Seguramente quienes escribieron ese guion son los mismos que desprecian la bohemia y quizá algunos viven actualmente en La Macarena y llaman a la policía cuando escuchan música, gente cantando o bailando y reniegan de la peatonalización. Quisieran que las bellas casonas de la Carrera 4A, en especial la de San Anselmo, -como salida de una postal del barrio la condesa de México- fueran monasterios del silencio.
¡Que lejos quedó la bohemia de La Macarena!
En cambio, qué distinta es la imagen de una lejana crónica de 1980, del periodista y “rumbero mayor”, Antonio Morales, legendario habitante de La Macarena: “Entonces todos fueron a dar al «Barrio». Gonzalo Arango y Eduardo Escobar, Santiago García, el acto Latino, los hippies que vivían comiendo queso fresco y asoleándose en Ráquira, los estudiantes de la Universidad Nacional, eternos estudiantes siempre con Artaud en la mochila y Norman Mailer en la mano.”.
Desde los años cincuenta, como hemos dicho, La Macarena fue el refugio de jóvenes pintores del arte moderno colombiano, inmortalizados en las fotos de Hernán Díaz en las escalinatas del Pasaje Mompox y de la Colina de la Deshonra. En los años ochenta fue epicentro de la bohemia revolucionaria y salsera, -las dos cosas iban de la mano-, luego muchos se fueron y otros se volvieron godos, otros llegaron, extranjeros, curiosos y neo-bohemios-chic, y de otros no sabemos. Las Torres del Parque del arquitecto Salmona siguen ahí, vigilando el tiempo, de espaldas al crecimiento desbordado de la urbe, con vista a Monserrate y Guadalupe.

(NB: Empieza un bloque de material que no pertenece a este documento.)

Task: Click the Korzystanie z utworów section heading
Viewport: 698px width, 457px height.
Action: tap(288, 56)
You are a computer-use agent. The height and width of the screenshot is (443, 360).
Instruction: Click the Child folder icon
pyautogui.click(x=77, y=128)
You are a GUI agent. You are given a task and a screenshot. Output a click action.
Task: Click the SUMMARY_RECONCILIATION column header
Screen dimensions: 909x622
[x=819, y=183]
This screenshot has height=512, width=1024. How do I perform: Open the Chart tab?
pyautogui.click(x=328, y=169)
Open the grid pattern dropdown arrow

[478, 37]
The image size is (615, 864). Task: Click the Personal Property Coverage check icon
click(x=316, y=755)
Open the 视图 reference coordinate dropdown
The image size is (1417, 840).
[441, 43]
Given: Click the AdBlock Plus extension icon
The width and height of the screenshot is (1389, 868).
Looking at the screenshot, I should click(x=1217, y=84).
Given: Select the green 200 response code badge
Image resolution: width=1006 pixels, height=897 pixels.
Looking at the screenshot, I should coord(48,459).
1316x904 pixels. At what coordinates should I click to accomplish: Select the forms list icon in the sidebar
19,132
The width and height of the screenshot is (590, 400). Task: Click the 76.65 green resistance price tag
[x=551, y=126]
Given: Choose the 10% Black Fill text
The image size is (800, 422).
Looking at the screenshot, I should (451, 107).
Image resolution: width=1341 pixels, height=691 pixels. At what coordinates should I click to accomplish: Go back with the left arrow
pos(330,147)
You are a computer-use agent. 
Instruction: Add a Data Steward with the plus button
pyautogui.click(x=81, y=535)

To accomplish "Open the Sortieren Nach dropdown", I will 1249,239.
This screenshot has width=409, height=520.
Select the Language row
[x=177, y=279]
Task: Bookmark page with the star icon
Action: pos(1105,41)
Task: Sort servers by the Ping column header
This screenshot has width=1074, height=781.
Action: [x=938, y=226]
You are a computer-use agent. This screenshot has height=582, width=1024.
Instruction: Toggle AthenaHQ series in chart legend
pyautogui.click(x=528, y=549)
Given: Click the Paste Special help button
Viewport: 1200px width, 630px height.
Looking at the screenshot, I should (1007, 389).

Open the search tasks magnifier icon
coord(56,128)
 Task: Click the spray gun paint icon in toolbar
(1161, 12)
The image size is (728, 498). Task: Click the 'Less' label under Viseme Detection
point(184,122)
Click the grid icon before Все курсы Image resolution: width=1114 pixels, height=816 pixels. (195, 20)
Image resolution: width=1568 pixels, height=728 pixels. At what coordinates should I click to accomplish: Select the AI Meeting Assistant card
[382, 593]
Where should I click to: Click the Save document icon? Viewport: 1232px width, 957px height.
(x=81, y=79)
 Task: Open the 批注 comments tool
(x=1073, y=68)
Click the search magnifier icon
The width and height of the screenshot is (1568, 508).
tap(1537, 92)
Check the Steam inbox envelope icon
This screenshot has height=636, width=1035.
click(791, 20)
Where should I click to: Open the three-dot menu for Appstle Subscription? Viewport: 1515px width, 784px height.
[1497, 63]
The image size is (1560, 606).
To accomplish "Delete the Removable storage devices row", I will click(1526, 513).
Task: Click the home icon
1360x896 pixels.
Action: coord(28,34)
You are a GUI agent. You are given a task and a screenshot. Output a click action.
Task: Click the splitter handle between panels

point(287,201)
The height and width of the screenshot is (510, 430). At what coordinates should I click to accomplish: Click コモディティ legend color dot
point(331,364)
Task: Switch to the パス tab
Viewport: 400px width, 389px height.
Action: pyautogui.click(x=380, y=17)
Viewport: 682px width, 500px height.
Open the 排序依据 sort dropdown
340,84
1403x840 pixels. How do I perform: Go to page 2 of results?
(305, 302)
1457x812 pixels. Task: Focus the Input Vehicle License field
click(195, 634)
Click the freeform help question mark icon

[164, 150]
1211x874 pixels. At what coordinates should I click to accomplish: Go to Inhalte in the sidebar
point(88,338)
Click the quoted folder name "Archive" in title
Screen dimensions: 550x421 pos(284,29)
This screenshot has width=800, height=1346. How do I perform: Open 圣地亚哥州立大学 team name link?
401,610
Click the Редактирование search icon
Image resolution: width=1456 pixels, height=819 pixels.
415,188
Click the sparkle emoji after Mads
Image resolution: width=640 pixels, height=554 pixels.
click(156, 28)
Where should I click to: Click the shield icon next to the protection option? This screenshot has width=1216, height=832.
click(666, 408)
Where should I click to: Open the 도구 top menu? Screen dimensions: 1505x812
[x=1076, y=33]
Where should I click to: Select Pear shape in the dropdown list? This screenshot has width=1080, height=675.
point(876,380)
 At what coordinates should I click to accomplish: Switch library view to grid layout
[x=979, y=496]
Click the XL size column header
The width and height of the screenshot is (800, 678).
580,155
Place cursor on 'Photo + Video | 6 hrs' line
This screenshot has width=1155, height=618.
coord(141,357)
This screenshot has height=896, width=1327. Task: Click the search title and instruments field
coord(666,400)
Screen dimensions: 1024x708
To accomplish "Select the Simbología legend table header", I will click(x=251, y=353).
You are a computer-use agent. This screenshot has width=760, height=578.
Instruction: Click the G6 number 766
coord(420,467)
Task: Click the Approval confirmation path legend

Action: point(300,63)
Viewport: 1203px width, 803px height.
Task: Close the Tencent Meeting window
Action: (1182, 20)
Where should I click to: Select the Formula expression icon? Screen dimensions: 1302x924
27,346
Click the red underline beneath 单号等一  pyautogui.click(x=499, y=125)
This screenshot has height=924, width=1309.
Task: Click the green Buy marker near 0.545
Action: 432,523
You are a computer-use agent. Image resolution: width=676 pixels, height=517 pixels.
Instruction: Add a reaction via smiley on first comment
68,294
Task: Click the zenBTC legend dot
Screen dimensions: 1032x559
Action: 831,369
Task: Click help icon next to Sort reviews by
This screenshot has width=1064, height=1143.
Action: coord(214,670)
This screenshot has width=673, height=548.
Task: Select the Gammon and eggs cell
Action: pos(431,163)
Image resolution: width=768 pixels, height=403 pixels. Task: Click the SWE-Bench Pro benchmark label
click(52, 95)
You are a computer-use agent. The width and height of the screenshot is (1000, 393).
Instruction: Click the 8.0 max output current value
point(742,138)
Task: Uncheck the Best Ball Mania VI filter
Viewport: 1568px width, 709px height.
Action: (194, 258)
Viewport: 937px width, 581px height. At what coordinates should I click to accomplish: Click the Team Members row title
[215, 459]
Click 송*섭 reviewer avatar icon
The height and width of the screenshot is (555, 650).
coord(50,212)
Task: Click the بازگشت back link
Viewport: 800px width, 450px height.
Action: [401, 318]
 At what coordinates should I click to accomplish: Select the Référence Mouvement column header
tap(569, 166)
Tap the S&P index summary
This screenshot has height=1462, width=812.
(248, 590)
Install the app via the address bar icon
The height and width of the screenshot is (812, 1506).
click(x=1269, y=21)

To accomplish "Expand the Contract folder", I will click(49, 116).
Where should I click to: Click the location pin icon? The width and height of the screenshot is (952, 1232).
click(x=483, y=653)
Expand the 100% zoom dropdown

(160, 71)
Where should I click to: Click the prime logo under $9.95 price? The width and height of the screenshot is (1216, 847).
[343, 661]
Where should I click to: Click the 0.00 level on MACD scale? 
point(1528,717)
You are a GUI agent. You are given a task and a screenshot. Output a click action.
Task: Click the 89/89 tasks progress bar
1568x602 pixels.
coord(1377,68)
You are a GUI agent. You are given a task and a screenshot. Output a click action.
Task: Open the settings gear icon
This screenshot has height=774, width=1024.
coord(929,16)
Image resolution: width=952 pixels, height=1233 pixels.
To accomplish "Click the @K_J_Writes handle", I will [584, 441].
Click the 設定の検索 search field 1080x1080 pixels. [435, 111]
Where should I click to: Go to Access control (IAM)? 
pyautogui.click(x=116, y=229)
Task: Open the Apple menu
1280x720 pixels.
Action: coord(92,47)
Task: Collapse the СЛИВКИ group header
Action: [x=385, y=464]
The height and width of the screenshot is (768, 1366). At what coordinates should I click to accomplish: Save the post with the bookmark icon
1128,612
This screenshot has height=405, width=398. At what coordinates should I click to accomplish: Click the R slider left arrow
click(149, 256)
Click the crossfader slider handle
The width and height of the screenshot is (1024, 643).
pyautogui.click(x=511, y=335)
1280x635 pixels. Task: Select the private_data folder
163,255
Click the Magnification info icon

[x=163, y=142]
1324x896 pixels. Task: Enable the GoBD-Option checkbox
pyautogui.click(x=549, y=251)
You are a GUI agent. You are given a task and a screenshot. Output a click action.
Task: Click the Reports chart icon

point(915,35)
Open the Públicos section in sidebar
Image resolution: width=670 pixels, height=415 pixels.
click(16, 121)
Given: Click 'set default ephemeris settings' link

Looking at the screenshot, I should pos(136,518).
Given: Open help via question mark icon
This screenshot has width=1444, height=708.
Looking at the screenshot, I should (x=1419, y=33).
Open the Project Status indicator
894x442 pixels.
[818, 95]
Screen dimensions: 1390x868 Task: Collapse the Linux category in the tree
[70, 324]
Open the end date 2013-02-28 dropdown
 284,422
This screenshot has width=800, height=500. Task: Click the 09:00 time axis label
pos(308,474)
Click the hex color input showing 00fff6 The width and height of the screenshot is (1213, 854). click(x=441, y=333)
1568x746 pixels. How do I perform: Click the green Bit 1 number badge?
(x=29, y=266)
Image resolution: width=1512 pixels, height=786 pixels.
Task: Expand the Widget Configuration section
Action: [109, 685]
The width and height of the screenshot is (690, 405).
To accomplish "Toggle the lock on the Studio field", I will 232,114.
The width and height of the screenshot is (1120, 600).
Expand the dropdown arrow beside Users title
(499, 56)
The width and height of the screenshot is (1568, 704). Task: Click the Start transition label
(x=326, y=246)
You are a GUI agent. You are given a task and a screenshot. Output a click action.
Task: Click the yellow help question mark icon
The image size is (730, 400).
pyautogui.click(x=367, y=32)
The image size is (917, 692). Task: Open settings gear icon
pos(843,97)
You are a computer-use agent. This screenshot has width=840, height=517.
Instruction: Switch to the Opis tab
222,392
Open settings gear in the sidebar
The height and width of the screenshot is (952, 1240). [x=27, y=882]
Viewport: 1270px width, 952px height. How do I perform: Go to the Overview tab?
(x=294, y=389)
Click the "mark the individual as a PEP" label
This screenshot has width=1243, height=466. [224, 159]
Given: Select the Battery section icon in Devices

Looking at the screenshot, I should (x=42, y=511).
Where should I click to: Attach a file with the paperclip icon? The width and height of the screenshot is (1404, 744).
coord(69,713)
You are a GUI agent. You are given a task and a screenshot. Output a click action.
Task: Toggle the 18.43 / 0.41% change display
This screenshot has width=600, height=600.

Pero en los últimos años la ciudad se ha ido desclasando y clasificando en otros términos: Zona G, Zona T, Zona M… Hasta marzo pasado La Macarena era un epicentro de sabores y encuentros. De menú internacional, de cafés, de centros de yoga, de galerías de arte, de almacenes de delicatesen y de souvenires, de tiendas orgánicas, de templos de té, de bares, de pubs y de una singular librería, Luvina. Un periodista del New York Times llegó a calificarla como el Soho bogotano. Ahora el paisaje está nublado. Las caras de los que nos quedamos, lo dice todo. Son rasgos cansados, pálidos por el sereno y las nubes de la montaña. La convivencia no ha sido fácil en los edificios. Se escuchan peleas de parejas, gritos, estruendos, platos rotos. No alcanzamos a rastrear los rumorosos silencios de las soledades apabulladas. Unos hacen yoga, pilates y se entrenan para no perder la forma, salen a trotar cuando se puede. Otros, los más raros, hacen mini fiestas de media noche y se escucha una salsa en la misma ventana de un quinto piso. En los postes hay avisos de budistas diciendo “aprovecha el silencio” y hojas sueltas sobre gatos y perros perdidos. Los afiches del pasado están descoloridos, del mismo color del futuro. Los escobitas hacen su ronda cada día, recogiendo la mierda de los perros consentidos y los amos descuidados. Las motos de los policías de la estación de la Quinta, recordada por su actitud valiente el 9 de abril, van a mil, de sur a norte y de norte a sur. Arriba, en la avenida circunvalar, se escucha el ruido de otras motos que hacen piques al amanecer.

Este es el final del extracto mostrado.